__Sezione del testo__.
▽
Fino ad ora si è parlato di regolamento condominiale di natura assembleare e di regolamento di natura contrattuale. Ciò portava, in coerenza con le definizioni, alle seguenti conclusioni: per la modifica del regolamento assembleare saranno necessarie le maggioranze indicate dal terzo comma dell’art. 1138 c.c., per la revisione del regolamento contrattuale sarà necessario l’accordo tra tutti i condomini essendo tale regolamento un contratto a tutti gli effetti.

La dottrina ha sempre proposto una interpretazione, che aveva come centro della propria attenzione non il regolamento globalmente considerato ma le singole clausole che lo andavano a comporre.

Così dicendo, la dottrina era solita distinguere tra clausole di natura contrattuale e clausole di natura assembleare. La differenza non è di poco conto: le clausole di natura assembleare, infatti, sono contenute anche nei regolamenti di natura contrattuale, anzi così come per le tabelle millesimali (di natura contrattuale ma a contenuto "legale"), è facile imbattersi in regolamenti contrattuali che siano in toto composti da clausole di natura assembleari. Conseguenza di ciò, a dire degli studiosi, era che per modificare le clausole di natura assembleare presenti nel regolamento contrattuale sarebbe stata necessaria la semplice maggioranza indicata dal terzo comma dell’art. 1138 c.c. e non l’unanimità.
△
__Scopo del compito__. Cita parola per parola tutto il brano sul regolamento di condominio, a partire da "Fino ad ora" giù fino a "andavano a comporre.".

__Dati di partenza__.
▽
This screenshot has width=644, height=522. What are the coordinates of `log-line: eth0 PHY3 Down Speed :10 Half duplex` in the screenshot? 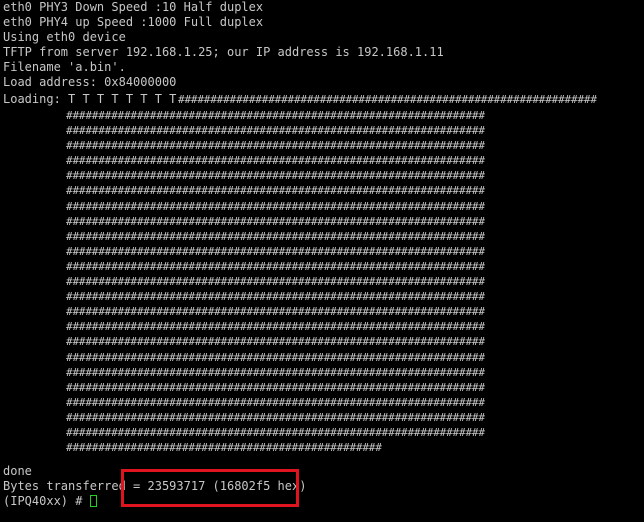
△
__Risposta__.
Fino ad ora si è parlato di regolamento condominiale di natura assembleare e di regolamento di natura contrattuale. Ciò portava, in coerenza con le definizioni, alle seguenti conclusioni: per la modifica del regolamento assembleare saranno necessarie le maggioranze indicate dal terzo comma dell’art. 1138 c.c., per la revisione del regolamento contrattuale sarà necessario l’accordo tra tutti i condomini essendo tale regolamento un contratto a tutti gli effetti.

La dottrina ha sempre proposto una interpretazione, che aveva come centro della propria attenzione non il regolamento globalmente considerato ma le singole clausole che lo andavano a comporre.